1 Introduction

We propose a method for estimating the frictional force between the surface of an object and a human finger using thermal video recorded by an infrared thermographic camera. The frictional force is estimated using machine learning, which accounts for the temperature of the surface changing because of the frictional heat present when a human strokes an object. Because the surface temperature of an object is measurable with a high spatial resolution using a non-contact method, such as an infrared thermographic camera, remotely estimating the force acting on various surfaces is possible.

Specialized equipment is typically used to measure physical quantities related to tactile sense. For example, a strain gauge sensor and durometer are used for force and hardness measurements, respectively. Recently, methods have been proposed for estimating tactile information remotely based on visible images. Previous studies [3, 4, 7, 8] have proposed a method for estimating the applied pressing force from images of fingernail using the change in fingernail color caused by the changing blood flow when a finger presses an object. Unlike conventional methods that use measuring instruments, these image-based methods only require cameras and are expected to be applied in various situations [6].

Previous studies have used thermal images instead of visible images to estimate tactile events. For example, Dunn et al. proposed a method of classifying the strength of pressure as strong or weak using a random forest based on thermal images [2]. Several studies have also attempted to extract tactile histories from thermal images [1, 5].

Infrared thermographic camera-based methods have the following advantages over general cameras: (1) Because the strength of the friction force appears as a change in temperature from friction heat, an infrared thermographic camera can measure physical quantities near the force. (2) Sequential information is useable as spatial data because the touch history remains as the temperature changes. Hence, although superficial changes are unobserved in a visible image, the touch history can be captured in a thermal image.

This study propose a new technique for measuring tactile information remotely in a non-contact manner, that is, a method that estimates frictional force regressively using machine learning and thermal images. To verify the suitability of this method for general use, we examined the accuracy within a simple environment. Unlike previous methods, our estimates frictional force as a continuous quantity, not as a classification of force strength. This method can improve the means of information input. Moreover, the proposed method has the potential to measure force where conventional tactile sensors are difficult to install. For example, if we use a contact-type sensor to measure the force between touching skin, the tactile experience may change. However, we can measure the force without interference using a non-contact method.

Written instruction 1 → According to the introduction on estimating frictional force from thermal video, what method did Dunn et al. use to classify the strength of pressure as strong or weak?
The records have no connection to the text above them.

Data shown →
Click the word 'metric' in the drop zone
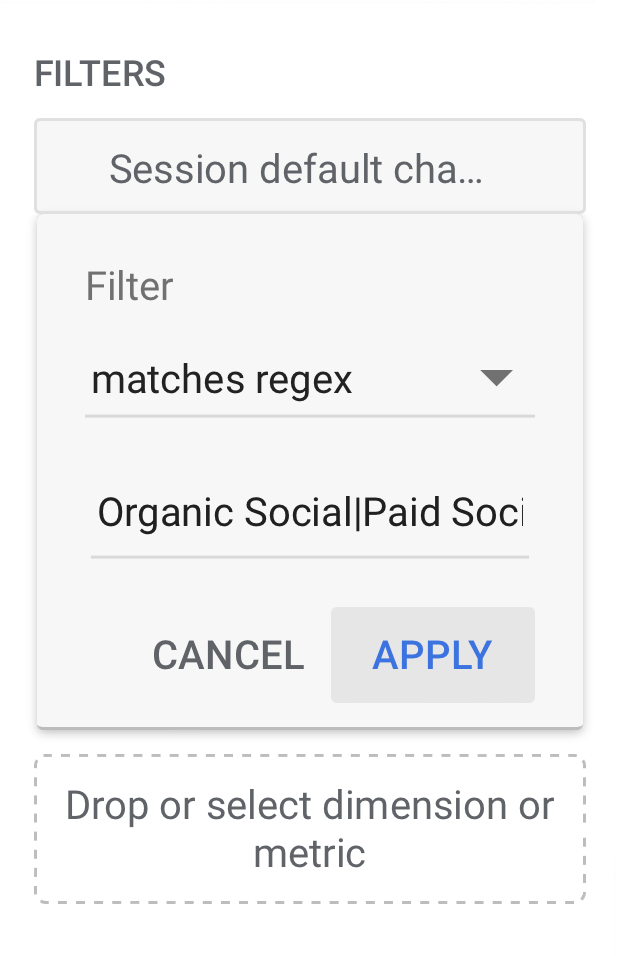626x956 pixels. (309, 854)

--

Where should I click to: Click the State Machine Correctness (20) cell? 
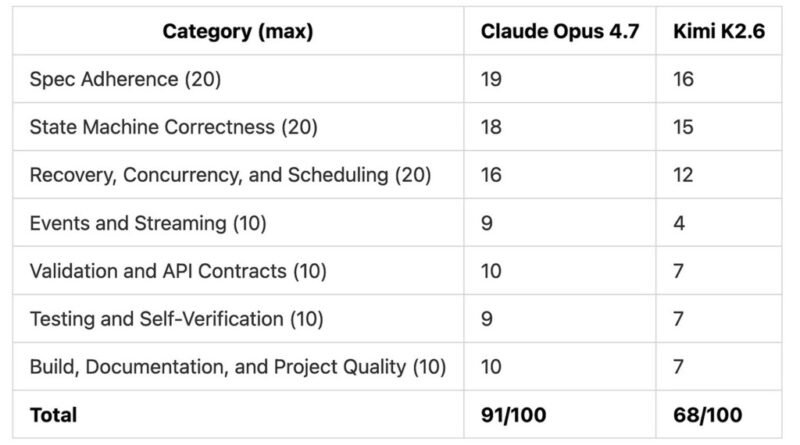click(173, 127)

--

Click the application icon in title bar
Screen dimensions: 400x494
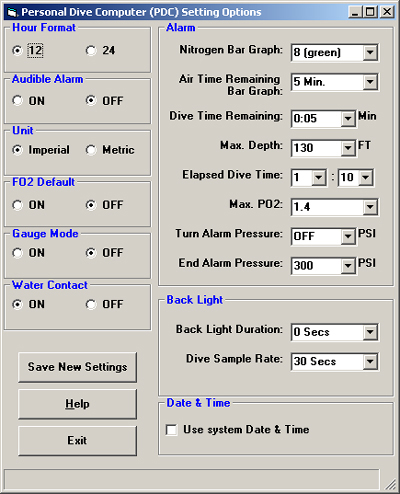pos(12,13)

Written instruction 2 → Please copy the records starting with the line that contains "Where should I" and going on through the line that contains "click(173, 127)", and leave the pictures out of your copy.

Task result 1 → A random forest based on thermal images.

Task result 2 →
Where should I click to: Click the State Machine Correctness (20) cell? 
click(173, 127)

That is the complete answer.